Хигён Чо. Забытая история перевода. Русская литература, японское посредничество и формирование современной корейской литературы. СПб.: Academic Studies Press / БиблиоРоссика, 2024. Перевод с английского Алены Кузнецовой. Содержание
Хён Джингон — писатель, который не рассказывал о том, как его творчество связано с произведениями других литераторов. В интервью 1939 года он даже отказался отвечать на прямой вопрос, какие авторы оказали на него влияние, при этом дал совет молодым корейским писателям «учиться у Дюма и Гюго, а не пытаться подражать Мопассану и Чехову». Он добавил: «Я сам поступил бы так же». То, что он отдает предпочтение Дюма и Гюго, возможно, отражает смену жанров Хёном в 1930-е годы: он переходит от рассказа к историческому роману. Из интервью следует, что подражание иностранным авторам считалось важным шагом для молодых писателей, и Хён также запоздало признает, что сам был учеником Мопассана и Чехова.
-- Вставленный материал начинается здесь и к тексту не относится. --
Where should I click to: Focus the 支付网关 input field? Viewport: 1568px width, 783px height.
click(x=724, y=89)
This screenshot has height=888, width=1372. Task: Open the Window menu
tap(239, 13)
Несмотря на скрытность Хёна, современники признавали сходство между его рассказами и чеховскими. В марте 1925 года один из главных литературных журналов «Чосон мундан» («Корейский литературный мир») организовал круглый стол для обсуждения новинок литературы. Хотя «Огонь» появился в январе 1925 года, участники дискуссии обсудили рассказ Хёна, опубликованный совсем недавно, в феврале, «Б сагам-ква лобылето» («Любовные письма смотрительницы общежития г-жи Б»). На Дохян, однако, открыл дискуссию комментарием о рассказе «Огонь»:
«Если вы посмотрите на работы Пинхо [Хёна], то заметите сходство с рассказами Чехова. Например, его „Огонь“, опубликованный в январе, напоминает один из рассказов Чехова, где девушка целый день занимается тяжелой работой и убивает ребенка».
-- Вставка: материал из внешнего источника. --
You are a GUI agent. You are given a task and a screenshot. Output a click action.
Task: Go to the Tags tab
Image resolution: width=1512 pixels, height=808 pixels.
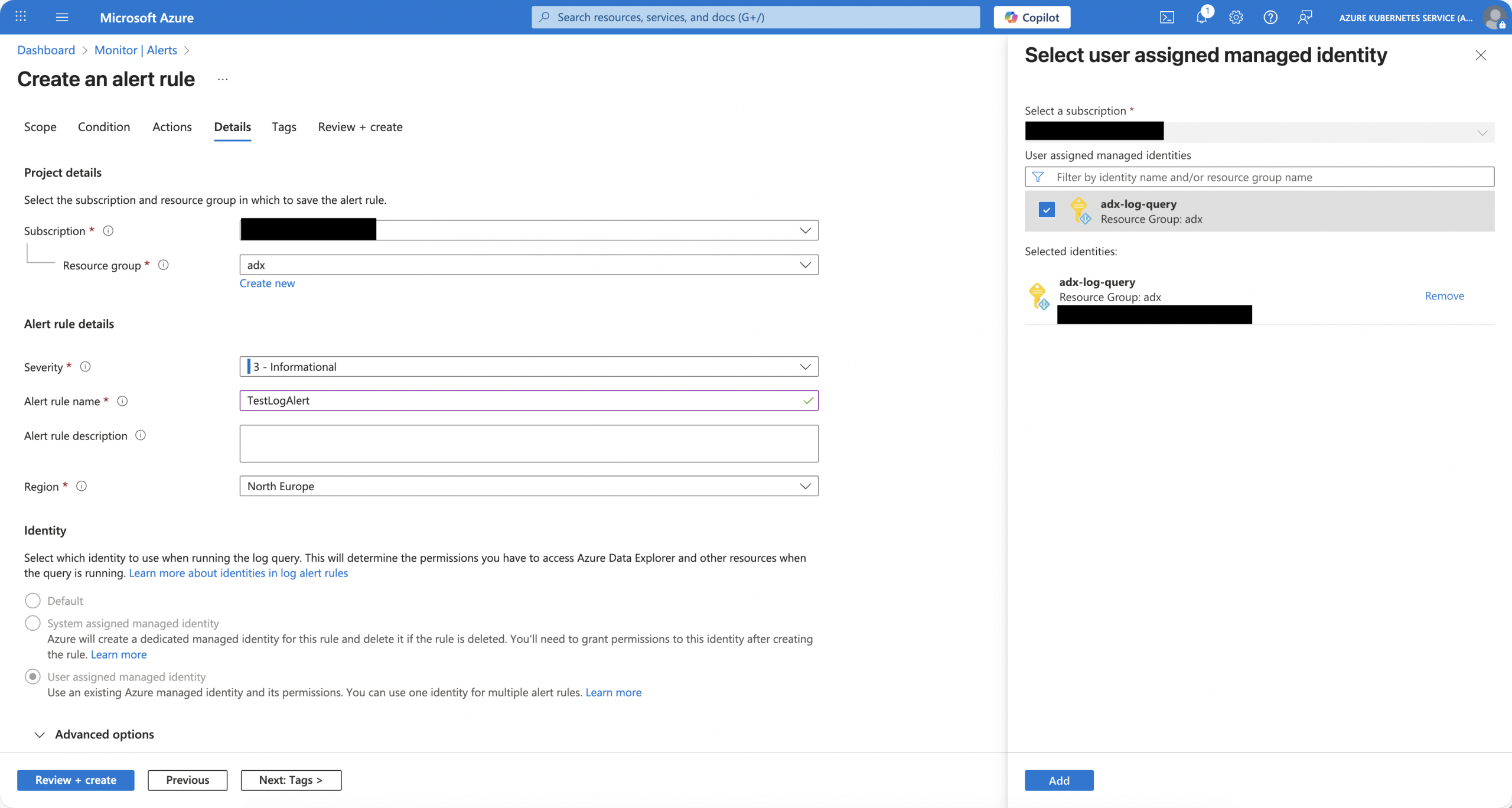[284, 127]
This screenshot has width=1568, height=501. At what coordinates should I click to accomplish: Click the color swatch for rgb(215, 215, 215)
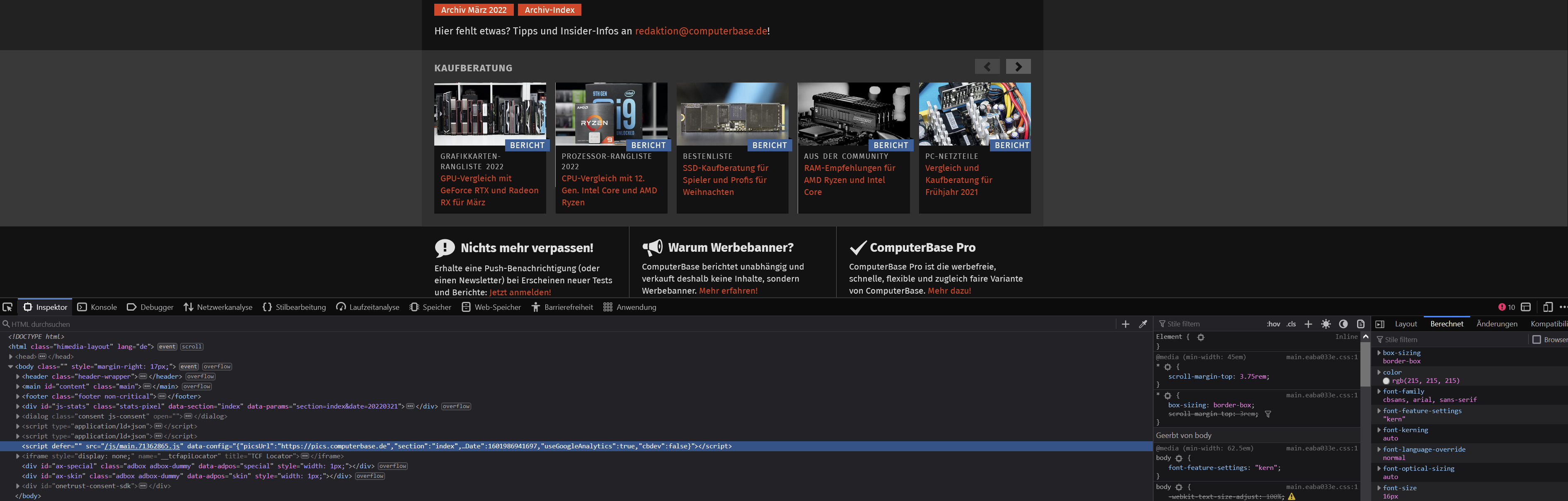[1386, 381]
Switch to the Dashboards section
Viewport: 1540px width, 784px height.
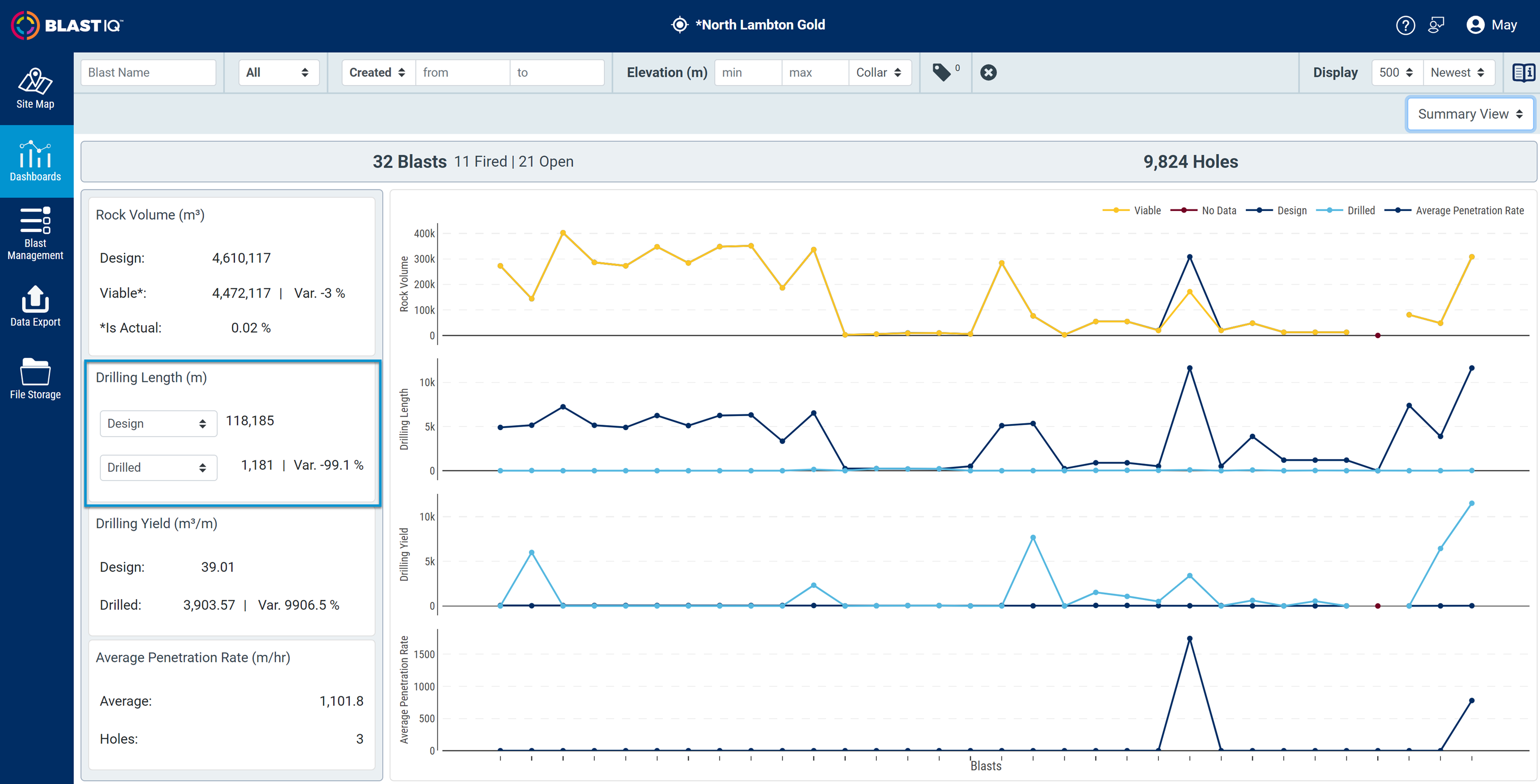35,161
На не уточнил название рассказа Чехова, но его комментарий дает достаточное количество подсказок. Рассказ Чехова — это «Спать хочется», опубликованный в 1888 году.
Впервые это произведение было переведено на японский язык в 1905 году Осанаи Каору и называлось «Инэмури» («Дремать»; «Ситинин», май 1905 года). Рассказ переводился неоднократно: «Суима» («Дремота»; переводчик Нисимура Сёдзан, «Тайё», сентябрь 1905 года), «Нэмуи» («Сонливая»; переводчик Курэно Тёон, «Кокоро но хана», май 1912 года) и «Нэбо» («Проспать»; переводчик Маэда Акира, в «Танпэн дзиссю те-хофу сю», Хакубункан, 1913 год). Хироцу Кадзуо перевел рассказ как «Нэмутай атама» («Соня», дословно «Сонная голова»; «Кисэки», январь 1913 года) и включил в антологию рассказов Чехова «Сэппун хока хатихэн» («„Поцелуй“ и восемь других рассказов») в 1916 году. Ким Пёнчхоль пишет, что корейский перевод «Спать хочется» был опубликован в 1924 году под названием «Чоллин мори» («Соня»; переводчик Ким Соксон, «Синёсон» 2:2, февраль 1924 года), но обнаружить этот текст не удалось. Поскольку дословный перевод корейского названия — «Сонная голова», возможно, что «Чоллин мори» — это транслитерация японского названия перевода Хироцу. Но независимо от того, был ли доступен корейский перевод 1924 года, Хён, должно быть, читал рассказы Чехова на японском языке до появления такого перевода, вероятно, в антологии Хироцу 1916 года, куда вошли «Соня» и «Поцелуй». Оба рассказа Хён переработал.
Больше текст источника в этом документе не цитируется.